Instructions to follow >>
Copy out every line of the records where the string "computer" occurs.

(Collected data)

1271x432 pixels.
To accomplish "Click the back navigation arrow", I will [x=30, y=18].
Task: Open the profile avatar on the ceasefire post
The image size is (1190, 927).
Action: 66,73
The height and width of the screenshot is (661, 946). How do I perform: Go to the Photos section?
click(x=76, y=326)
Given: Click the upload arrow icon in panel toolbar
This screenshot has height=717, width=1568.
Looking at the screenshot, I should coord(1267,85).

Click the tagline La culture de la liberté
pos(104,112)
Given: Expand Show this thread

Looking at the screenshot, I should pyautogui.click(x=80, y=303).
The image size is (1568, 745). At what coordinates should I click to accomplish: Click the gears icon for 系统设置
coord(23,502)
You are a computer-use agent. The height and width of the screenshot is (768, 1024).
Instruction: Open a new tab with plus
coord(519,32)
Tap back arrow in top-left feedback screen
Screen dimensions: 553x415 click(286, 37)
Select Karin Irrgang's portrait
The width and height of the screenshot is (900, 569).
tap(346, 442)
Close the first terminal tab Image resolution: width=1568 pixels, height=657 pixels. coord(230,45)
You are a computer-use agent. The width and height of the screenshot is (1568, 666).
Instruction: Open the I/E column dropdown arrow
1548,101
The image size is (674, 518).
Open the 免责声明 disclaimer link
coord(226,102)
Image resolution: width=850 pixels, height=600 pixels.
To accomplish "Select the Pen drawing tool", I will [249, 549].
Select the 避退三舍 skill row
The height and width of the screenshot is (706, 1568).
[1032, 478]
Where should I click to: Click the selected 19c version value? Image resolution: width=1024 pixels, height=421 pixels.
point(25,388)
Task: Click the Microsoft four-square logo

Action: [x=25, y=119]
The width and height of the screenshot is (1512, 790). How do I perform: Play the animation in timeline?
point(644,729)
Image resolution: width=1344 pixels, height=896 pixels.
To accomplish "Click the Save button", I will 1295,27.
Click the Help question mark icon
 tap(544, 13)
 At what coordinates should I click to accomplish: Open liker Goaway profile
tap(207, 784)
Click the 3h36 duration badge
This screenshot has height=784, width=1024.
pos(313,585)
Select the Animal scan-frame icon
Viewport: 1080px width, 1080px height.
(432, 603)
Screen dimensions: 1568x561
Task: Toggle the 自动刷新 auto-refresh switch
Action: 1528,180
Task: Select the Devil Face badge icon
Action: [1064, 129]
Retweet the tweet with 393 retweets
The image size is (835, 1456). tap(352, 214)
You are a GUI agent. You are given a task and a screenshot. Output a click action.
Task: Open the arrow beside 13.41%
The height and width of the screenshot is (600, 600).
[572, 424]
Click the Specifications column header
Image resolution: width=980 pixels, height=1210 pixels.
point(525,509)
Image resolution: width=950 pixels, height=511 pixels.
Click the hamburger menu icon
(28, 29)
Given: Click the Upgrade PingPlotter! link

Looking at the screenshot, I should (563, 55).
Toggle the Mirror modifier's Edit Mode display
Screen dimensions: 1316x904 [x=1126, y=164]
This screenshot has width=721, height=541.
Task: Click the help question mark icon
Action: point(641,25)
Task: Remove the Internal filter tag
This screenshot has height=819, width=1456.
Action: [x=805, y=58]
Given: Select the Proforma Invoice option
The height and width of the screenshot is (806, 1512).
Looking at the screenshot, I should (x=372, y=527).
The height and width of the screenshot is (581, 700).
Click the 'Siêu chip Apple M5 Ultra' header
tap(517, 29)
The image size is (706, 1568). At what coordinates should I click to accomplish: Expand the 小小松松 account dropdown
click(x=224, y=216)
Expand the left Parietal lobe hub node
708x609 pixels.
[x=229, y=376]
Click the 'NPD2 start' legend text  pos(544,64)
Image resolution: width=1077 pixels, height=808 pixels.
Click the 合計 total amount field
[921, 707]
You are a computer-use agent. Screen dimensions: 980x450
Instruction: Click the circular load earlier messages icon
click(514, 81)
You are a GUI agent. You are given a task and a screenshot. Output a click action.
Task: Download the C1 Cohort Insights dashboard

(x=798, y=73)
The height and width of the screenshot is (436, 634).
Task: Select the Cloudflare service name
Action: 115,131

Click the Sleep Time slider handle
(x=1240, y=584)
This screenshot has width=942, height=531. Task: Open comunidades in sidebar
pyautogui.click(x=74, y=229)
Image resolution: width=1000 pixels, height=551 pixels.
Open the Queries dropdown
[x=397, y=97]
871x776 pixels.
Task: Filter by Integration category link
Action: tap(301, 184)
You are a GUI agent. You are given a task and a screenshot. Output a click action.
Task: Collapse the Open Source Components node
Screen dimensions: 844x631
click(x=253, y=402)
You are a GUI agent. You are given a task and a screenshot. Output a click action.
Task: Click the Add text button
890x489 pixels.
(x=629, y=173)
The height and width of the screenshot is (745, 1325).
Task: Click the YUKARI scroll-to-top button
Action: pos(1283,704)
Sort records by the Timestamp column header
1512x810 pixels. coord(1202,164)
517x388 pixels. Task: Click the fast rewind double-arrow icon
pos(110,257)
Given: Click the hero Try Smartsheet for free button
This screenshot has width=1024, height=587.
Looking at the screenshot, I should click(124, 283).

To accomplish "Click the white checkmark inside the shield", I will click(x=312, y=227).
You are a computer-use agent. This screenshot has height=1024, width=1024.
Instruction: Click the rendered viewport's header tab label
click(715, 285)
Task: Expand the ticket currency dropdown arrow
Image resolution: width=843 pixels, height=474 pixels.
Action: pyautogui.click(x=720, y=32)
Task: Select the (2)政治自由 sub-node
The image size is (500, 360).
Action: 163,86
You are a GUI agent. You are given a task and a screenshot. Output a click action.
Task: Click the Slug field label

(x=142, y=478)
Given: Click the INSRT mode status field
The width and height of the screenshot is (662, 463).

Reply >>
You are a computer-use agent. The height and width of the screenshot is (768, 1024).
You are a computer-use agent. The width and height of the screenshot is (1568, 666).
You are a computer-use agent. Screen dimensions: 980x450
You are a computer-use agent. This screenshot has height=1024, width=1024.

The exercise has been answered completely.